Morgan Stanley analysts, in a note in June, pointed to potential upside to SentinelOne's stock given how much it was discounted to its rivals.
"While recent execution missteps have shaken investor confidence, we think the intrinsic value of the asset is much higher than the market ascribes and see a compelling risk-reward with valuation now at a 50% discount to peers on a growth-adjusted enterprise value/sales basis," the Morgan Stanley analysts wrote
Private equity firms have been prolific investors in the cybersecurity sector. In November 2021, an investor consortium led by private equity firm Advent International acquired McAfee Corp for $14 billion.
Tech-focused private equity firm Thoma Bravo has also been a serial acquirer in the sector, having bought Ping Identity, ForgeRock, Sailpoint Technologies and Magnet Forensics Inc, among others.
Since the IPO, SentinelOne has radiated strength. It made a significant purchase in Attivo in March 2022, paying approximately $616.5 million for the cyber company, while maintaining steady growth in revenue and expanding its workforce. Within a year, the number of employees in the company increased from 1,000 to a little over 2,000, many of whom were previously employed by Attivo.
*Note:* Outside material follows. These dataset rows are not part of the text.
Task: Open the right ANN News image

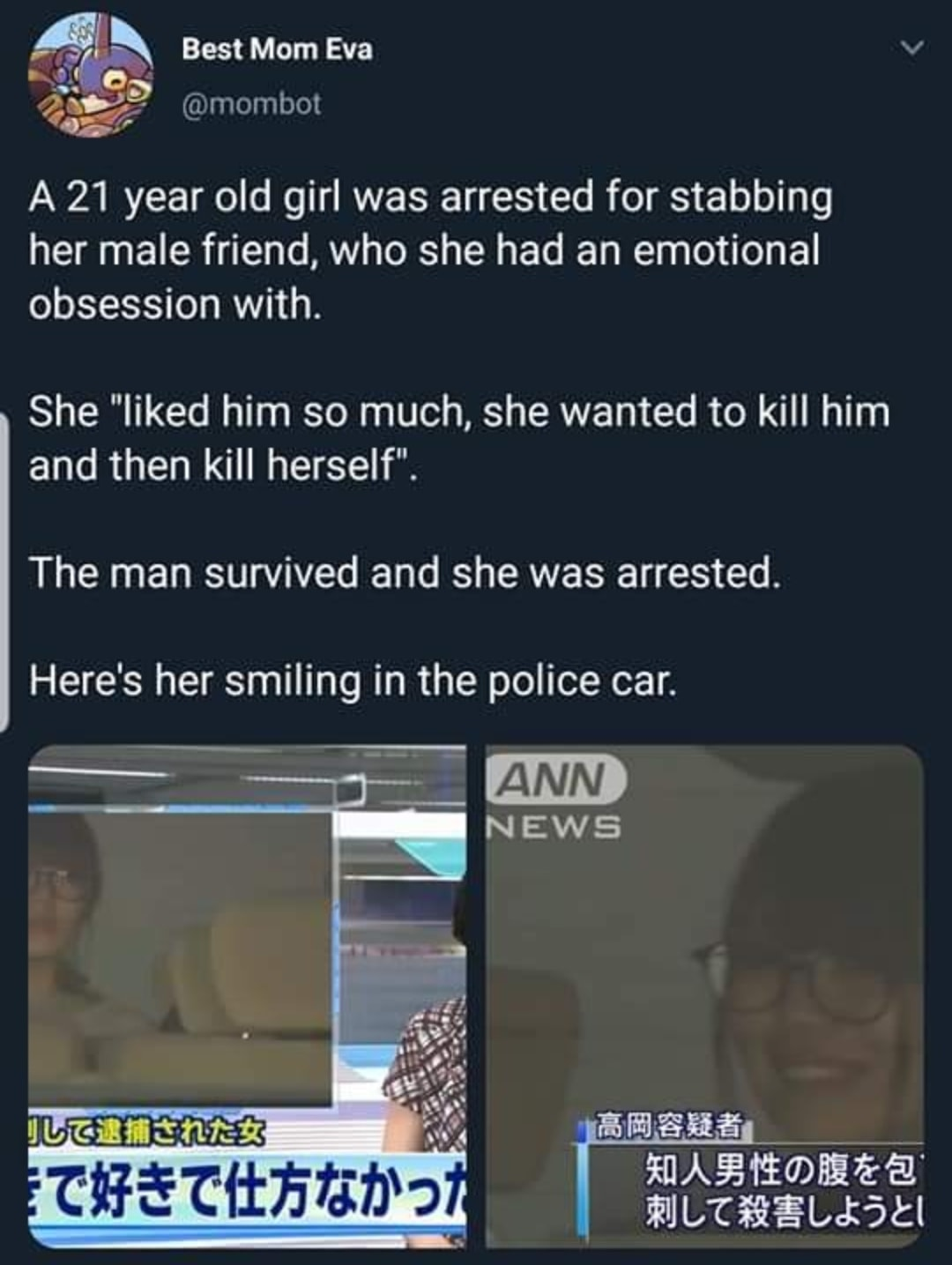Action: [704, 996]
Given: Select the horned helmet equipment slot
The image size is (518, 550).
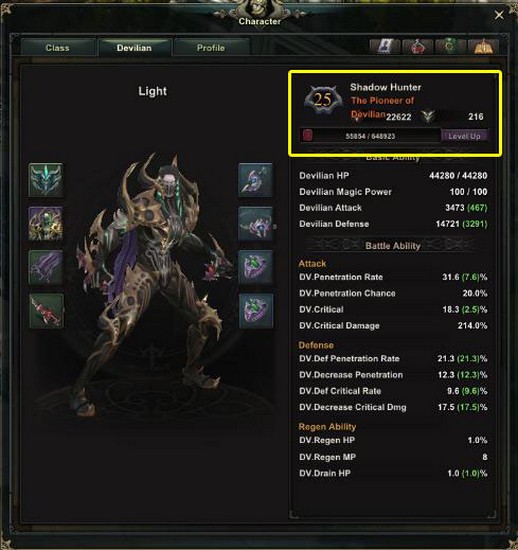Looking at the screenshot, I should coord(46,180).
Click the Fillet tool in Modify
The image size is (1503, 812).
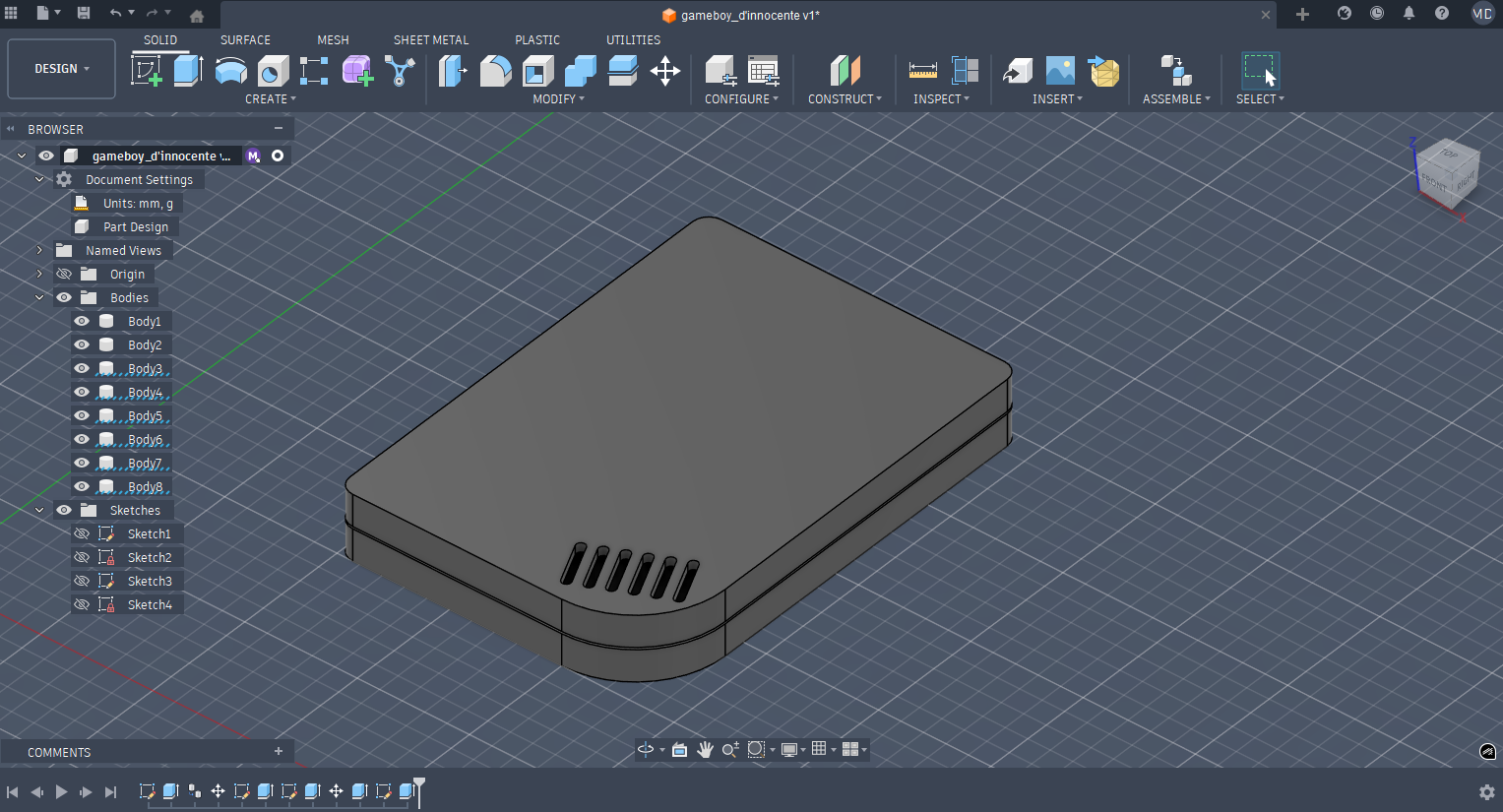click(495, 71)

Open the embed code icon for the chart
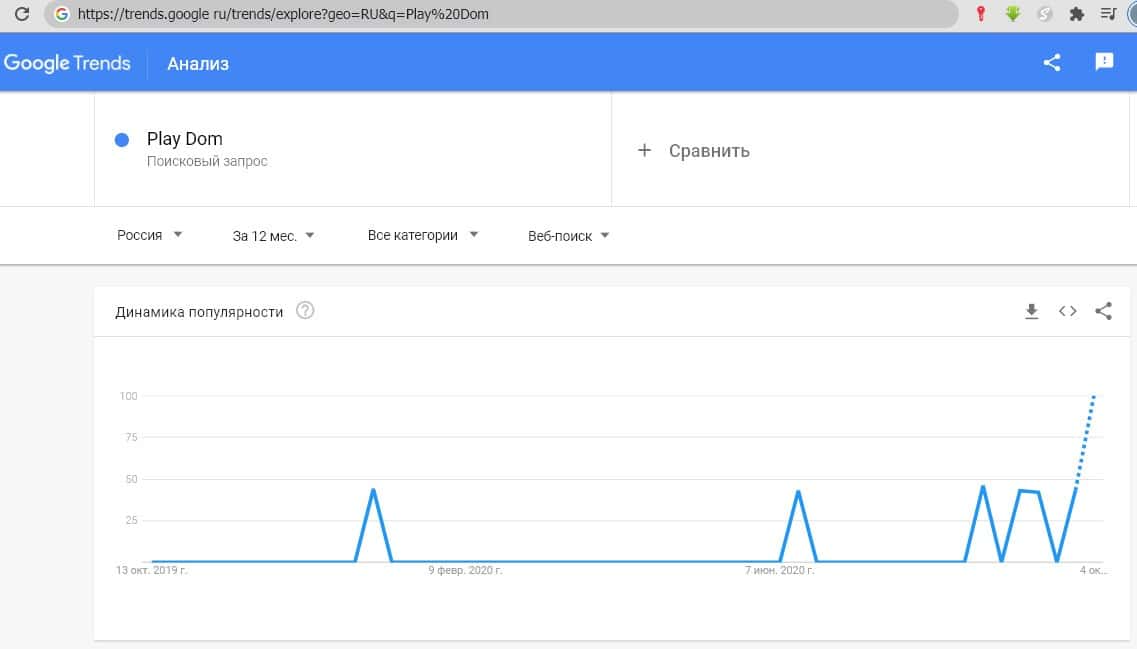1068,311
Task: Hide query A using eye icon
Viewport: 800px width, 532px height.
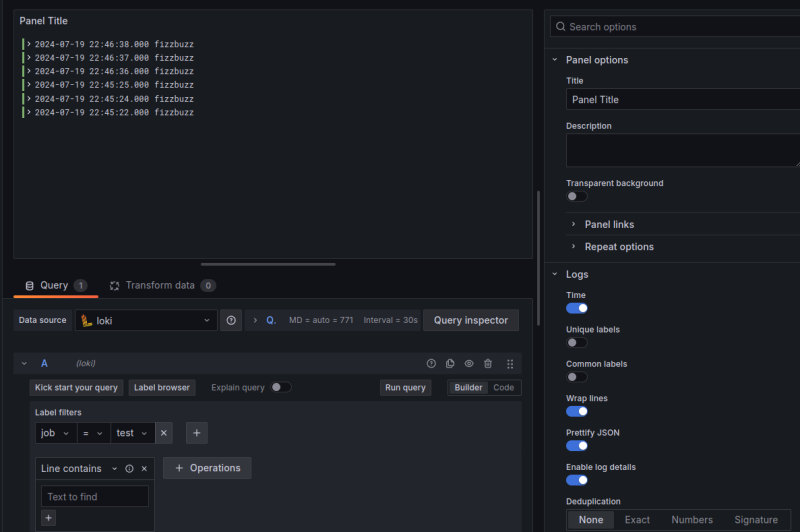Action: click(x=469, y=364)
Just before releasing its reports for the last quarter, the company surprised the market and reported the layoffs of 100 employees, including a few dozen in Israel. Senior executives in the cyber industry in Israel told Calcalist that as soon as the first reports about the layoffs came out, there were two options, either the company would report a high revenue forecast and the stock would skyrocket or the company would reveal a disappointing forecast and the stock would crash. Since the second possibility is the one that ultimately happened, SentinelOne understood that it had to try to minimize the damage. The purpose of the layoffs, according to those executives, was to signal to the market that the company is willing to take any painful steps required to reach profitability. But even this did not help soften the blow to the stock, which suffered a 35% drop in a single day in early June.